What is expected: Collect from the data below each line with "accomplish".

Exercise material:
* * * * * * * * *

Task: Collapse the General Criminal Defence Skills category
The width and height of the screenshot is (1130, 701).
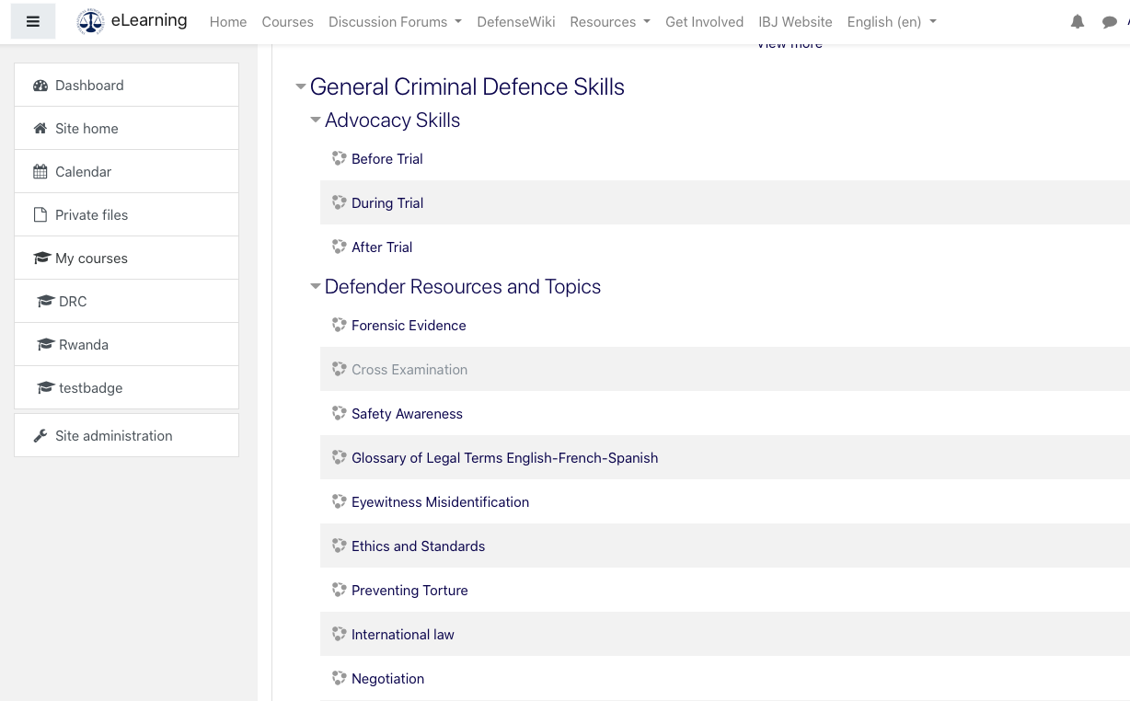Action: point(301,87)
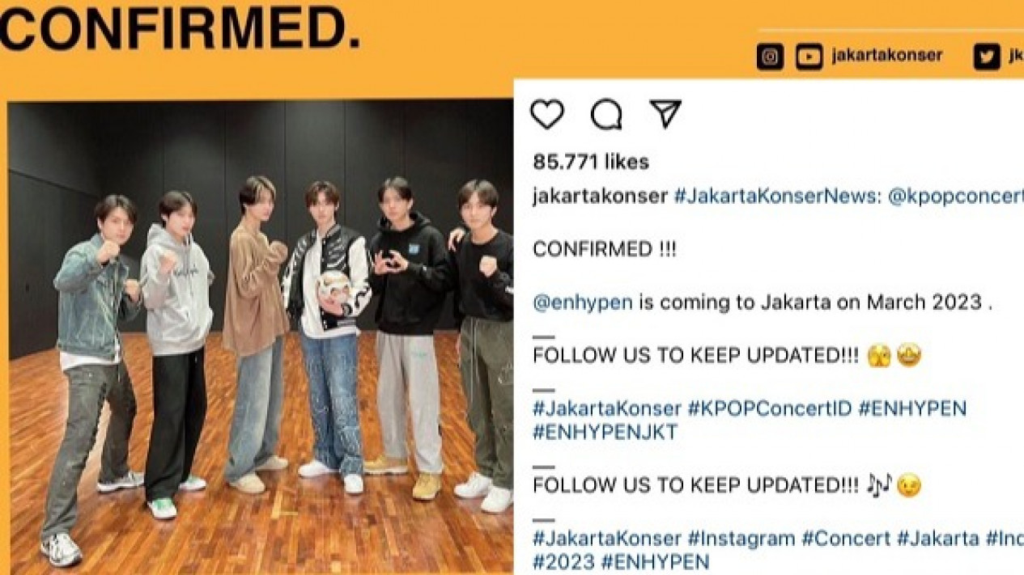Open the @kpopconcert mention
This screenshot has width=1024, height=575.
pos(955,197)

* * * * * * * * *

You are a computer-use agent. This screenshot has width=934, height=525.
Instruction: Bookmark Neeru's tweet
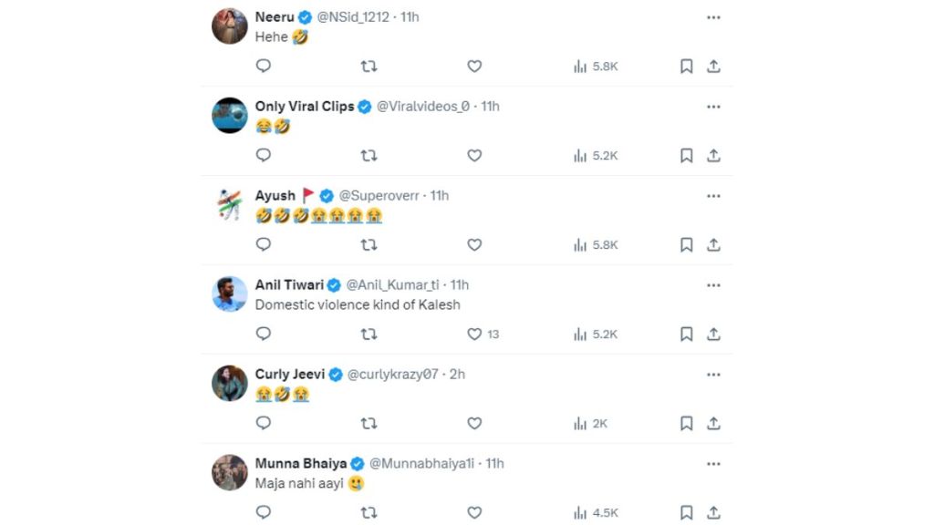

* * * * * * * * *

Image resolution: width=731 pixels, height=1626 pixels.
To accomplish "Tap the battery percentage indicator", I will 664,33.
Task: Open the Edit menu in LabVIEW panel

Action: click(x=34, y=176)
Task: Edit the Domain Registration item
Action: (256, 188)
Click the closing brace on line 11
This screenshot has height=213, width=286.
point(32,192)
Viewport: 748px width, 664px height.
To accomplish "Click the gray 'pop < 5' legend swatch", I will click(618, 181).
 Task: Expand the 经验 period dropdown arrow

* * * * * * * * *

Completed task:
To accomplish "Tap the battery percentage indicator", I will 664,33.
To accomplish "Click the gray 'pop < 5' legend swatch", I will click(618, 181).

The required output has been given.